When the Green Bay Packers decided it was time to move on from Jordy Nelson in March, it was hard not to feel like an era came to an end. Nelson finished his Packer career second on the Packers’ all-time list in receiving touchdowns (69), fifth in receiving yards (7,848), and third in receptions (550). The final stat line for quarterback Aaron Rodgers and Nelson: 470 completions, 6,919 yards and 65 touchdowns, which stands as the record for touchdowns by a quarterback-receiver duo.
You’ll excuse both the quarterback and the fan base, then, for meeting the news of Nelson’s release with a certain level of incredulity. After all, even with the emergence of Davante Adams and the steady hands of Randall Cobb, who would possibly replace that kind of production?
With the depth at receiver seemingly wavering, general manager Brian Gutekunst committed himself to finding answers, selecting three wide receivers—J’Mon Moore, Marquez Valdes-Scantling and Equanimeous St. Brown—in the 2018 draft. After Adams and Cobb, the wide receiver competition was wide open, with Geronimo Allison, coming off a relatively disappointing sophomore campaign, being the only other player on the roster with legitimate game experience running with Rodgers and the first offense.
Still, three rookies would never be expected to come in and fill the shoes of a 10-year veteran and one of the most prolific receivers in team history. But perhaps the Packers could rely on free agent addition Jimmy Graham, whom Gutekunst signed to much fanfare, to add a dimension to the offense and give them another weapon. Throughout camp, that was the popular narrative, especially after Rodgers and Graham connected for a touchdown in the second preseason game against the Pittsburgh Steelers at Lambeau Field.
While the Graham hype train was rolling along, however, Adams and Cobb continued to anchor the wide receiver group, with Allison solidifying his spot as the third option. Adams, who was coming off of his most productive season as a pro in 2017, was clearly poised for another great year, according to most experts. After that, though, who knows? In fact, Cobb was a frequent target of trade and release rumors, while many wondered if Allison could ever achieve the consistency necessary to make him a regular contributor.

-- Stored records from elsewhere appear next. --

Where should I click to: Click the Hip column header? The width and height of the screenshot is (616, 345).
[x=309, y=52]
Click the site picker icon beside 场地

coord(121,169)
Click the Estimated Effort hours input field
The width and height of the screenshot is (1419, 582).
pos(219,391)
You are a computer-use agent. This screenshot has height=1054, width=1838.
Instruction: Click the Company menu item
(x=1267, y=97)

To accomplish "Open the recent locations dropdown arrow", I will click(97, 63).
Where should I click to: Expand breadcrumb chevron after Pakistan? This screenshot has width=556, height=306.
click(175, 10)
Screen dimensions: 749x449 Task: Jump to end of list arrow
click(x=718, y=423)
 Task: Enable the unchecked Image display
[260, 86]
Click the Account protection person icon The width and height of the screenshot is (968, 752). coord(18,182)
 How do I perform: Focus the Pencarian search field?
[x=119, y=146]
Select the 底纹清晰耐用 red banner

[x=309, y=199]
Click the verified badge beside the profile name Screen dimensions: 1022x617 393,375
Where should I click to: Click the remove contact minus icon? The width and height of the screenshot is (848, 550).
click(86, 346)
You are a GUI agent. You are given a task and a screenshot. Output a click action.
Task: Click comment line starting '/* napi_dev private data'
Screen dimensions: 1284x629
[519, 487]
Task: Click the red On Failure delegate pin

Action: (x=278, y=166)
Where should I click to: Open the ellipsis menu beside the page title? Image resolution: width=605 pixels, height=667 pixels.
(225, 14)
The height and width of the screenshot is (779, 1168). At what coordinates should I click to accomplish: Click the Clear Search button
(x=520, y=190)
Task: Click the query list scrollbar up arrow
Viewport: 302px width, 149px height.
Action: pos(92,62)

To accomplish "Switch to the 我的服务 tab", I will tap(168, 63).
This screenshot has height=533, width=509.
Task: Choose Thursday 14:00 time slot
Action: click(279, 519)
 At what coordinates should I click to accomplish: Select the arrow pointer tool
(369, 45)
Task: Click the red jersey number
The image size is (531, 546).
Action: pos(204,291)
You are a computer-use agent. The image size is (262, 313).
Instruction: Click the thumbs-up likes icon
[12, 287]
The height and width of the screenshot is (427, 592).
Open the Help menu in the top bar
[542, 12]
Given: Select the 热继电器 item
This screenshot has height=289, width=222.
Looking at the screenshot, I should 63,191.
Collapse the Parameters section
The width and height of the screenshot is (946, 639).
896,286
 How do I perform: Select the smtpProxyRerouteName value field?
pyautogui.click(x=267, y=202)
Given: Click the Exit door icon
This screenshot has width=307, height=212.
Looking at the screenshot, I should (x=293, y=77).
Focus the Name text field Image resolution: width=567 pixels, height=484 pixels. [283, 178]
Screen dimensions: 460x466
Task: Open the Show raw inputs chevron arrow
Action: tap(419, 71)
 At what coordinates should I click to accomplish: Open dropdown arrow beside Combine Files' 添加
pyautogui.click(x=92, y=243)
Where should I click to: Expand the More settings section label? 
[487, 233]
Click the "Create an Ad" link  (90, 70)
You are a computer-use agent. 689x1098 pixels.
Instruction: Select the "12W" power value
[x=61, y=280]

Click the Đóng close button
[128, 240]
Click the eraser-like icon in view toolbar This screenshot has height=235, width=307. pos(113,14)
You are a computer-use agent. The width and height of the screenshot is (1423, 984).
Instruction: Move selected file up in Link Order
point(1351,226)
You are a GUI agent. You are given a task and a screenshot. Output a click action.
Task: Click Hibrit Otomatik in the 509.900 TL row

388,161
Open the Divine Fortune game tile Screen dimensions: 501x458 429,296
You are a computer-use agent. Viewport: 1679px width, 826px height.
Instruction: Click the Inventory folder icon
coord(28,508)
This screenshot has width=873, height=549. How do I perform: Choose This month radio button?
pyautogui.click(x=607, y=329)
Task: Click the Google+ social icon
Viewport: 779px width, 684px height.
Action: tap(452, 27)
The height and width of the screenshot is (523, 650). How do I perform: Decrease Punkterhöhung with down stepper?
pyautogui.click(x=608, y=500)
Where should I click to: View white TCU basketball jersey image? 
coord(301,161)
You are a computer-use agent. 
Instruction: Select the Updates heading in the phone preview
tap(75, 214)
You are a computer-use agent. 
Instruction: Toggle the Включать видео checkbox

Fast-forward to Sunday night, as the Packers played host to the Chicago Bears in primetime to kick off the 2018 regular season. The game started horrifically for the Green Bay offense, as Rodgers started the game three of seven passing before appearing to suffer a significant injury and being carted to the locker room. In the blink of an eye, 2018 was almost over before it really began.
Everyone knows what happened next as it pertains to Rodgers. He emerged from the tunnel after halftime and led the Packers to the greatest comeback in team history. It was a performance for the ages—one of those Rodgers games that awes you yet somehow doesn’t shock you. The two-time MVP finished 20 of 30 for 286 yards and three touchdowns. While the spotlight shone brightest on the quarterback, though, the men on the receiving end of those magical throws may have snuck under the radar.
Perhaps Jimmy Graham’s presence caused a ripple effect that ended up benefitting the entire team by drawing attention away from other players, or maybe he didn’t. Unfortunately, there is not a quantifiable statistic for that kind of thing.
What is quantifiable, though, is the combined state line of the three receivers atop the supposedly thin wide receiver depth chart.
Adams, Cobb and Allison combined for 19 catches, 199 yards and three touchdowns, all of which came in the fourth quarter.
Allison hauled in the first, laying out in the corner of the end zone on a 39-yard dime from Rodgers, and finished with 69 yards on five catches.
Adams got the next one, juking and jiving his way to a 12-yard score that cut the Bears lead to three. He would end up with five receptions for 88 yards.
And Randall Cobb got the last laugh. In a game that saw him shove all the trade and release speculation back in the faces of those who dared question his value to the team, Cobb went ahead and caught nine passes for a career-high 142 yards, including the 75-yard game-winner with just over two minutes left in the contest.
None of this is to say there won’t be others who break out at some point in 2018. Graham in particular will probably need time to assimilate fully into the offense. But there is something to be said for familiar faces who can be taken for granted simply because they lived in the shadow of a franchise legend for a number of years.
With the game hanging in the balance, the Packers turned to their best player, Rodgers, to get the job done. And, playing on one healthy leg, Rodgers knew exactly where to put his faith—in the men with whom he’s shared the foxhole before.